# TASK TO COMPLETE
Look through the material below and copy exactly the lines from the line with "You are a GUI" to the line with "Image resolution: width=810", those two lines included.

++++ RECORD SET

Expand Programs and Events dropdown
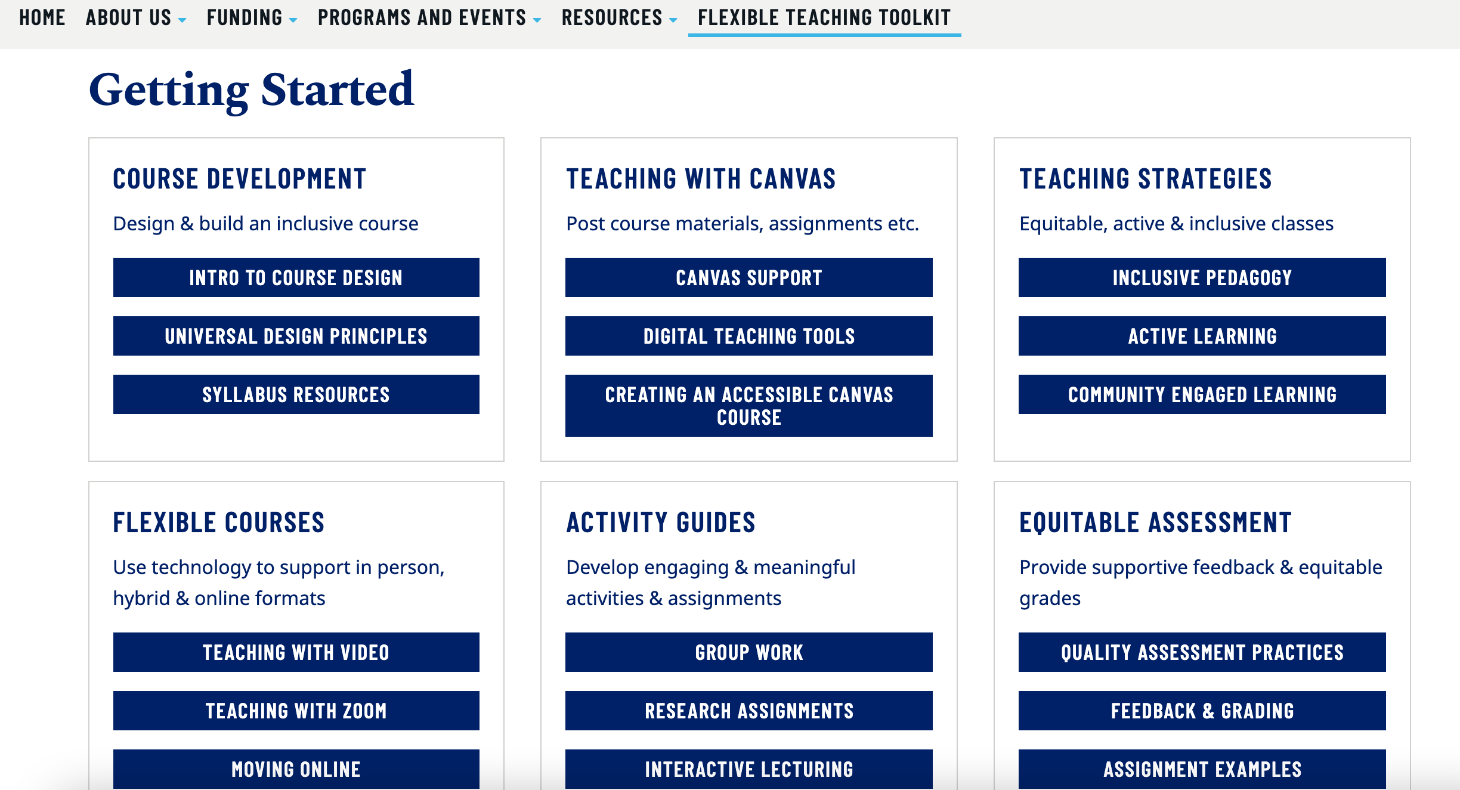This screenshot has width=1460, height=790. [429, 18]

++++++++
++++ RECORD SET

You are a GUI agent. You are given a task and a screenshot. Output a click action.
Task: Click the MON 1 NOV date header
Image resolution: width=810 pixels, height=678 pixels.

++++++++

# TASK OUTPUT
You are a GUI agent. You are given a task and a screenshot. Output a click action.
Task: Click the MON 1 NOV date header
Image resolution: width=810 pixels, height=678 pixels.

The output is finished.